Continuous learning systems aren't there yet, though we have the proto-learning systems with things like agents and skills. What does it look like when we have AI systems building systems for other AI systems?

gz5 11 hours ago||
good point although built for humans > built for AIs is likely true for a while
AlienRobot 11 hours ago||
Is that quote really true? I've always understood "bottleneck" as the slowest part of a system, so a system without a bottleneck simply has all parts being equally fast, it isn't necessarily infinitely fast.
gz5 8 hours ago||
the quoted text above is from the OP's article - your point is interesting though
moezd 12 hours ago||
I know one team, consists of me only :)
thrill 9 hours ago||
“My post assumes that AI won't improve much beyond its current state, which seems like a safe prediction.”

Say what?

9rx 8 hours ago|
There is still some room for improvement where trying to introduce LLMs into chaotic codebases and whatnot. LLMs continue to struggle there. Although so do humans, to be fair. Chaos is plain hard. However, in a lot of cases AI is already as good as it can get. "Won't improve much" is a fair take.

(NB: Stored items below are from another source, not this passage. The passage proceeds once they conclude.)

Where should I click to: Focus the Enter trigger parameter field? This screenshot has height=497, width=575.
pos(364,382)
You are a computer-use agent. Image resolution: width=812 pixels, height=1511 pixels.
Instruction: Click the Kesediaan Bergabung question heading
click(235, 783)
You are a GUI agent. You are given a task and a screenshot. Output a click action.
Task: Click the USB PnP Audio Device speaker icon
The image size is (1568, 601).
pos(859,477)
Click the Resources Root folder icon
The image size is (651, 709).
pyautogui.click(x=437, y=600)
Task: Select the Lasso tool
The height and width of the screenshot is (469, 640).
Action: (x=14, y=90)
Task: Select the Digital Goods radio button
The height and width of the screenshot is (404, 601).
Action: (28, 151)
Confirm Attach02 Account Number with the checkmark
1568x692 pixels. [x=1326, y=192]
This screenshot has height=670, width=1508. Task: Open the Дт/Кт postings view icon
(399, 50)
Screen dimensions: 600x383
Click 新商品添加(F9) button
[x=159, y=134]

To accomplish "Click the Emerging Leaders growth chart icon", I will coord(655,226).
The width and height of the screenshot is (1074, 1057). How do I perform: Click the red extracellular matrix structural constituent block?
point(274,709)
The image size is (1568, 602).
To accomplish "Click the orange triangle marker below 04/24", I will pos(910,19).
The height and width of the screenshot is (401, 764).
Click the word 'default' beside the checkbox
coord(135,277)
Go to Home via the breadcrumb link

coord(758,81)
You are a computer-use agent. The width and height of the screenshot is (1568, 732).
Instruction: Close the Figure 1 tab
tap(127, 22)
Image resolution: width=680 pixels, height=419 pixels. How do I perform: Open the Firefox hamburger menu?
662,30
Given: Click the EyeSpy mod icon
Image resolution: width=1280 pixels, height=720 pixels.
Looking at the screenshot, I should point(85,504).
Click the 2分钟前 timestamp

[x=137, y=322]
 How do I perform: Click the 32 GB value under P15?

Technology has plenty of room to keep marching forward, but the next substantive improvement here will see it no longer be AI. It will become AGI.

_alternator_ 11 hours ago||
I read the whole thing somewhat critically, but at the end it became clear that the core issue I had with this post were explained in a caveat at the end: the author assumes that AI capabilities won’t improve much beyond the current state of the art.

If you replace this assumption with “we’re going to see the same magnitude improvement in the next six months that we saw in the last six months” then the post is already outdated. You can’t hire new people fast enough to effectuate this strategy before you’ll have to change course.

Instead, I’d propose allowing a bit more anarchy in your teams, letting people know that it’s OK to take the initiative, even if it means stepping on each others toes. Management should be clear that critical risks need to be mitigated (eg no security vulns, no prod outages) and be strict about those (to the point where you can say ‘yolo pushing a prod outage will affect your bonus and be added to your HR record’), but otherwise let people—anyone—code.

winddude 11 hours ago|
I'd be a lot more hesitant now if brin, gates or bezos invited me to a pizza party.